Why you shouldn’t put off regular visits for too long

Life has changed a lot in the last six months, forcing us to postpone or cancel everything from haircuts to celebrations to medical procedures. Although scheduling a colonoscopy, immunization, regular check-up or other routine screening may not be something you are looking forward to, here’s why you might want to move it up on your priority list.

New Stricter Safety Protocols
Most medical facilities have strict cleaning and safety protocols in place to make environments as safe as possible for you and for clinic and hospital staff. But with the recent pandemic, safety measures have increased. It is now standard practice for medical professionals and staff to wear appropriate personal protective equipment (PPE) when treating patients; and face coverings, good personal hygiene and social distancing is required for patients and visitors.

Screenings are Necessary for Early Detection
Routine screenings are recommended for a reason — they can detect common diseases that, if detected early, have significantly better treatment options and outcomes. Recommended screenings are based on a person’s age and risk factors, including a family history of a disease.

During regular visits, primary care doctors might screen for a chronic disease like hypertension or diabetes because these diseases can lead to heart disease, kidney disease and other serious complications if left untreated.

Talk to your doctor about balancing the risks and benefits of postponing a screening or checkup for a later date, taking into account your personal and family history, other risk factors, and the timing of your last screening test or check-up.
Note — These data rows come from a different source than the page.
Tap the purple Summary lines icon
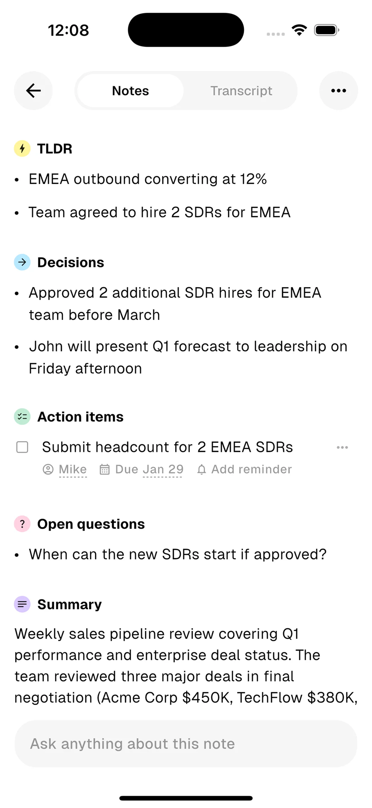Screen dimensions: 372x808 22,604
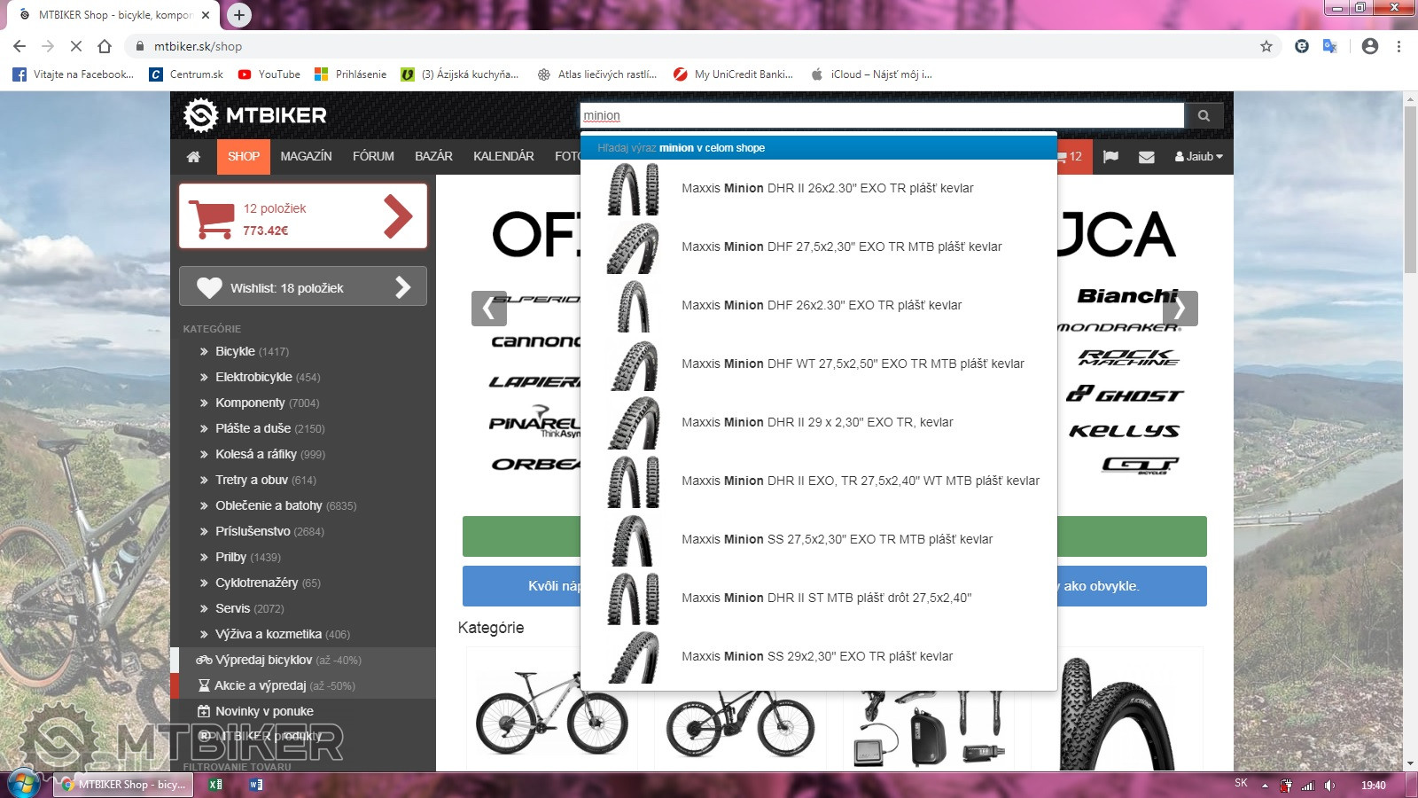Expand the Komponenty category
The height and width of the screenshot is (798, 1418).
click(x=250, y=403)
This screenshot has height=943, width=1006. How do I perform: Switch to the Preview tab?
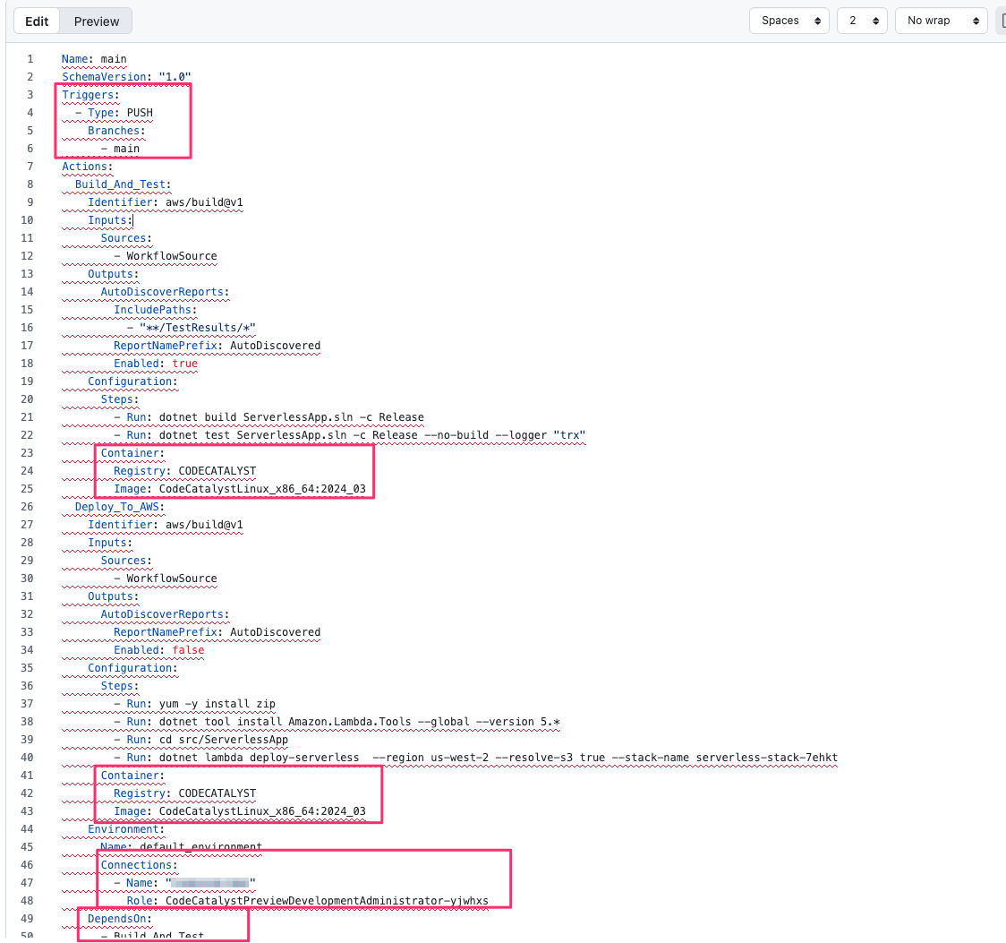(x=97, y=21)
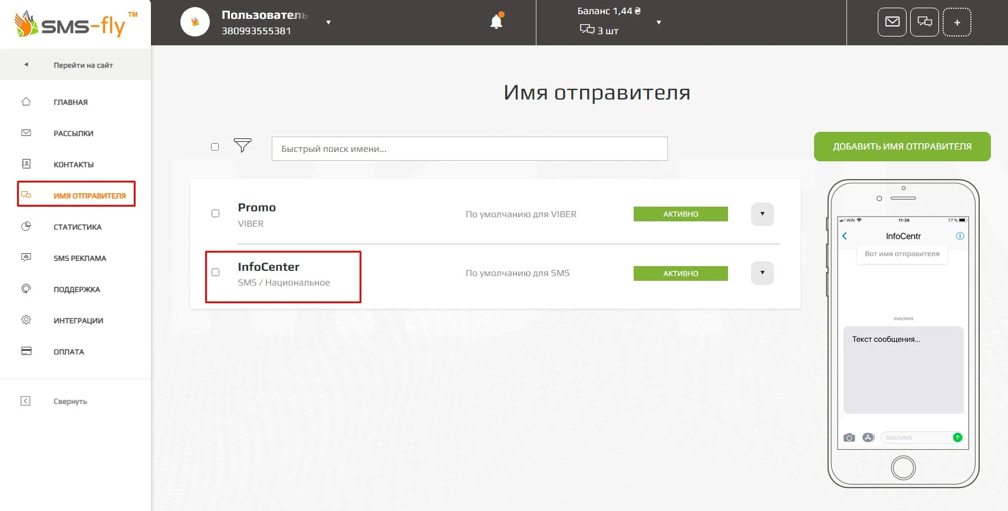The width and height of the screenshot is (1008, 511).
Task: Expand the InfoCenter row dropdown arrow
Action: (x=762, y=273)
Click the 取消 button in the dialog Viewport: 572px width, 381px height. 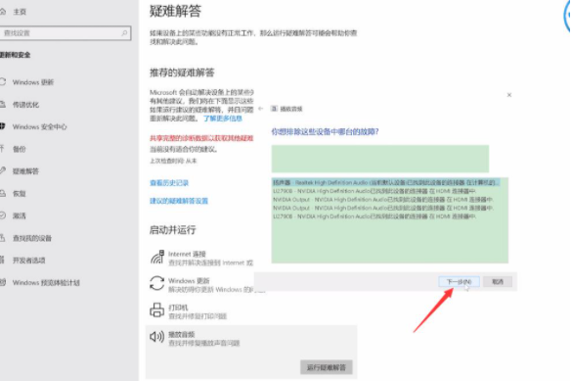tap(498, 282)
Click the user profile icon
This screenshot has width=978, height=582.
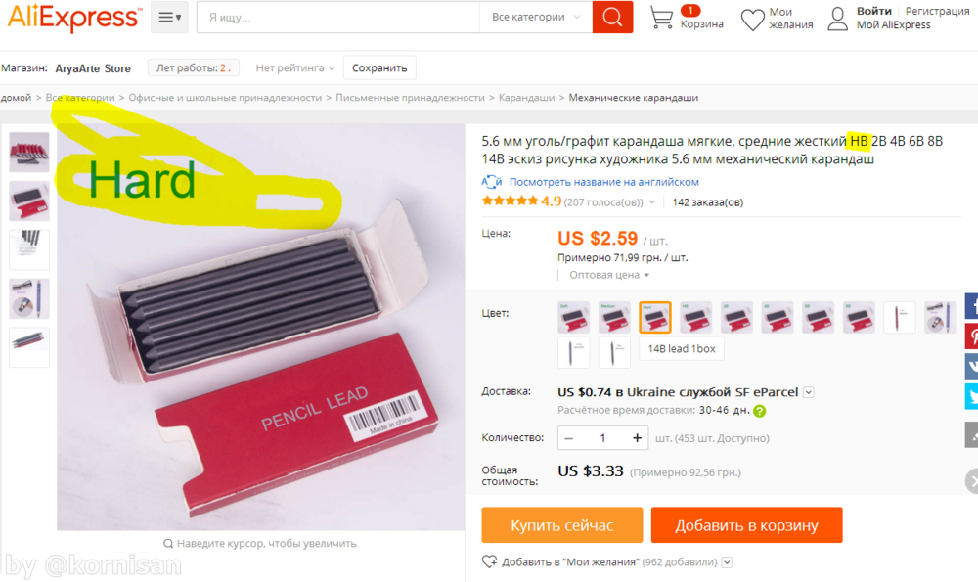coord(838,19)
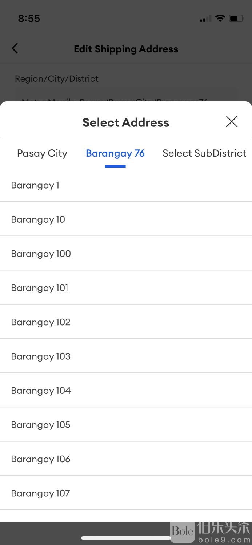The width and height of the screenshot is (252, 545).
Task: Open the Barangay 76 tab
Action: [x=115, y=153]
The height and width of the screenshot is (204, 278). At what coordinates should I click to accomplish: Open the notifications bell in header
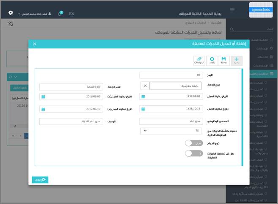(x=60, y=14)
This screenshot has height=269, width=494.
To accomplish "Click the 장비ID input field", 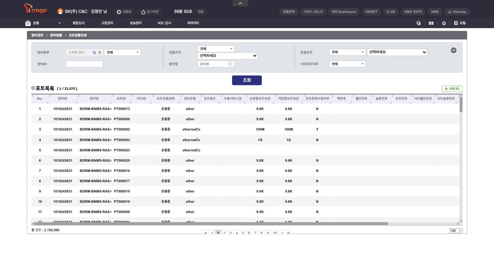I will pyautogui.click(x=84, y=64).
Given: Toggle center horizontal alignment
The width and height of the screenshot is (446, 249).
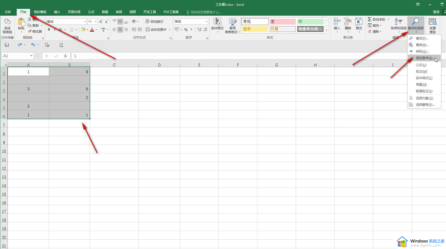Looking at the screenshot, I should tap(120, 30).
If you are high-risk or overdue for a screening, it’s likely they won’t want you to put off any necessary screenings for much longer.
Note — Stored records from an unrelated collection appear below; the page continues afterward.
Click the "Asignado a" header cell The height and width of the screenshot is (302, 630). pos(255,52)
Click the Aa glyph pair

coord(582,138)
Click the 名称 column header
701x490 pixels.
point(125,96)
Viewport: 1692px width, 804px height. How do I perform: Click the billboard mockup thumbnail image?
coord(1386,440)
Immunizations are Vital to Our Wellbeing
With less socializing and kids attending school remotely, many of us will come in contact with fewer infectious diseases. However, maintaining routine immunizations is critical in keeping us healthy — especially for kids, pregnant women, and people with chronic diseases. Along with regular immunizations, be sure to get this year’s flu shot when offered. Handling a flu outbreak and COVID-19 pandemic at the same time could potentially overwhelm our health care systems and disrupt our lives further.